══ Supplied entries

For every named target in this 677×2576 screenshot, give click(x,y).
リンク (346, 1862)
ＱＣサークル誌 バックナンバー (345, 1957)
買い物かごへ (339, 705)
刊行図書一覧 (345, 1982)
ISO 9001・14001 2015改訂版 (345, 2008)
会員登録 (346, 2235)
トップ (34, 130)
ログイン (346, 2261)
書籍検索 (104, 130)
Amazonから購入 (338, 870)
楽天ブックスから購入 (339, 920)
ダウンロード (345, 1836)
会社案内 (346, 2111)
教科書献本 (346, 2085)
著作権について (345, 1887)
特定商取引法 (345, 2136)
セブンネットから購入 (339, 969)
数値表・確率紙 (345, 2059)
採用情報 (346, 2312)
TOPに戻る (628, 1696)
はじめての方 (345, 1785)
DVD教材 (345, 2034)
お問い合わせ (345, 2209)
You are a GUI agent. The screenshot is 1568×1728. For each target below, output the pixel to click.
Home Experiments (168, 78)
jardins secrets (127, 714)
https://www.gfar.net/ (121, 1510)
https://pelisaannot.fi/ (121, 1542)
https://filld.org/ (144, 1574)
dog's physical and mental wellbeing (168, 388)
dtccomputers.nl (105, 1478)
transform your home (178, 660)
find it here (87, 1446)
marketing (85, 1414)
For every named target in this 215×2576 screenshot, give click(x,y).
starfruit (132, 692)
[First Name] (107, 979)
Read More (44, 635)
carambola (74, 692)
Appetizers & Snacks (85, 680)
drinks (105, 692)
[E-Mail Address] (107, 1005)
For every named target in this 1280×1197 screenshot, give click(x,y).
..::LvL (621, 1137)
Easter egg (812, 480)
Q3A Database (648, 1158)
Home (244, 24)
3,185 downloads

════

From the material above, pull out every line that contains the word "this", and copy each one in full.

For every named target in this 677×2576 screenshot, give click(x,y).
For every named target in this 215×2576 screenshot, give click(x,y).
For every named target in this 1280×1197 screenshot, give click(x,y).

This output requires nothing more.